LSE British Politics and Policy

August 21st, 2020

Parliament and European integration: postwar MPs and their memories of a long history

0 comments | 8 shares

Estimated reading time: 5 minutes

Emma Peplow and Priscila Pivatto draw on oral history interviews with postwar MPs to highlight their diverse political experiences in Parliament, particulalry with regards to the question of Europe.

I was always pro-European […] but if you think back to the late ’80s and early ’90s you’ve got a new situation where the Tory Party is quarrelling over Europe, split over Europe, […] John Major finding it difficult to handle it. I have allies in the Tory Party like Kenneth Clarke. My own party is a bit split on the issue. I know that the new generation, [Tony] Blair, [Gordon] Brown and [Peter] Mandelson, I know that they are pro-European instinctively but they’re not going to risk much on it, either electorally, because they know it’s a fifty-fifty issue, but also because it splits the Labour Party. Giles Radice, Labour 1973-2001

The deep political fault lines in British politics over the country’s involvement in European integration, impossible to escape in recent years, feature strongly in the History of Parliament Trust’s long-running oral history project. Since 2011, the Trust has been interviewing MPs who sat from the 1950s until 2010 about their lives and experiences. We undertake ‘life story’ interviews, which explore our interviewees’ experiences from childhood right through to the present day and do not just focus on their time at Westminster. Over 175 interviews have now been deposited with our partner, the British Library.
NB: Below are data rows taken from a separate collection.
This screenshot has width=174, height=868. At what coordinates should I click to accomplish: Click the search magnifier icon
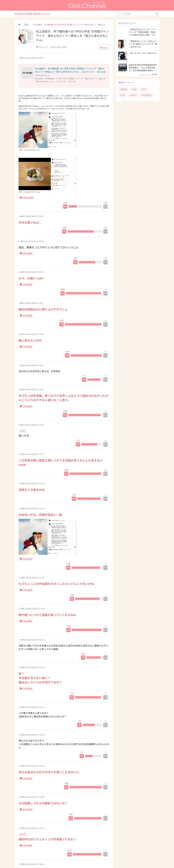point(157,14)
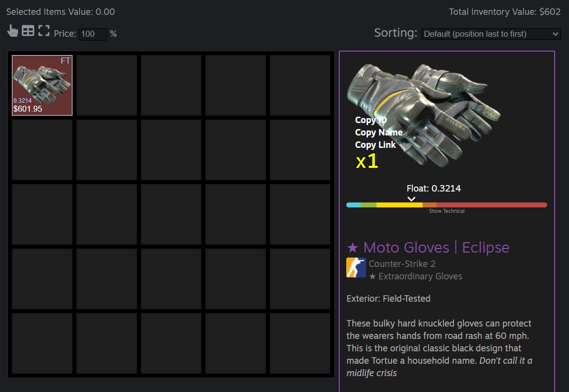Click the table grid view icon
The width and height of the screenshot is (569, 392).
point(28,31)
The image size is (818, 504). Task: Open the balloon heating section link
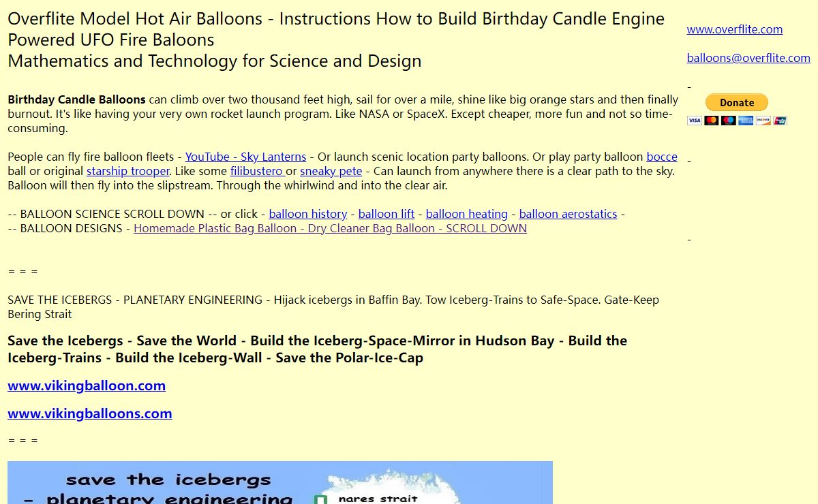[x=466, y=214]
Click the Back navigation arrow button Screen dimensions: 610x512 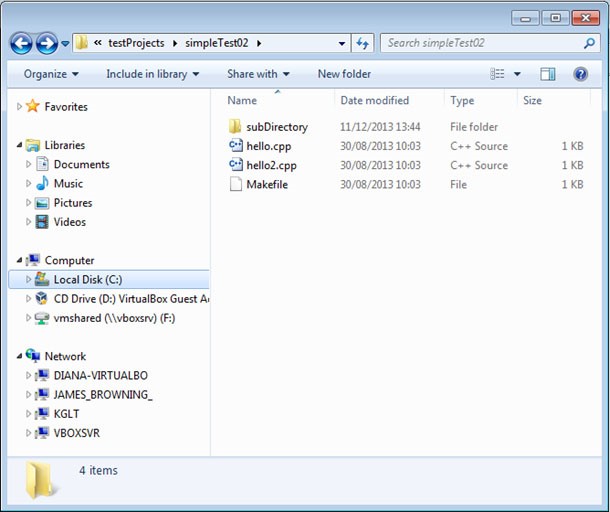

Our new book, based on extracts from the archive, The Political Lives of Postwar British MPs acts as an introduction and guide to the archive. It contains memories, insights, and frustrations on crucial European debates from both pro- and anti-European integration politicians who were members of all major parties.

Collecting these personal and thoughtful recollections together, from all sides of the political spectrum, highlights why Europe was so difficult to deal with in parliament. Both parties were deeply split on the issue, and both parties contained groups of fierce partisans on either side of the European debate, leaving others struggling to maintain traditional party unity. This toxic mix helped to cause months of parliamentary chaos long before 2016.

Some of those who sat in the early 1970s, when Edward Heath took Britain into the European Economic Community (EEC), described in detail the informal but serious cross-party organisation by those both for and against the European Communities bill that incorporated EEC law into UK law. The then Labour cabinet minister David Owen (Labour/SPD, 1966-92), who was in favour of the EEC but whose party who were opposing the legislation, remembered:

Those in Labour who were against joining the EEC in principle also organised with like-minded Conservatives. Ronald Murray (Labour, 1970-79) described the anti-EEC group as ‘a little separate lobby’ and David Stoddart (Labour, 1970-83) recalled the involvement of Enoch Powell, Richard Body, Nigel Spearing and Peter Shore: ‘there were very clever people in it’.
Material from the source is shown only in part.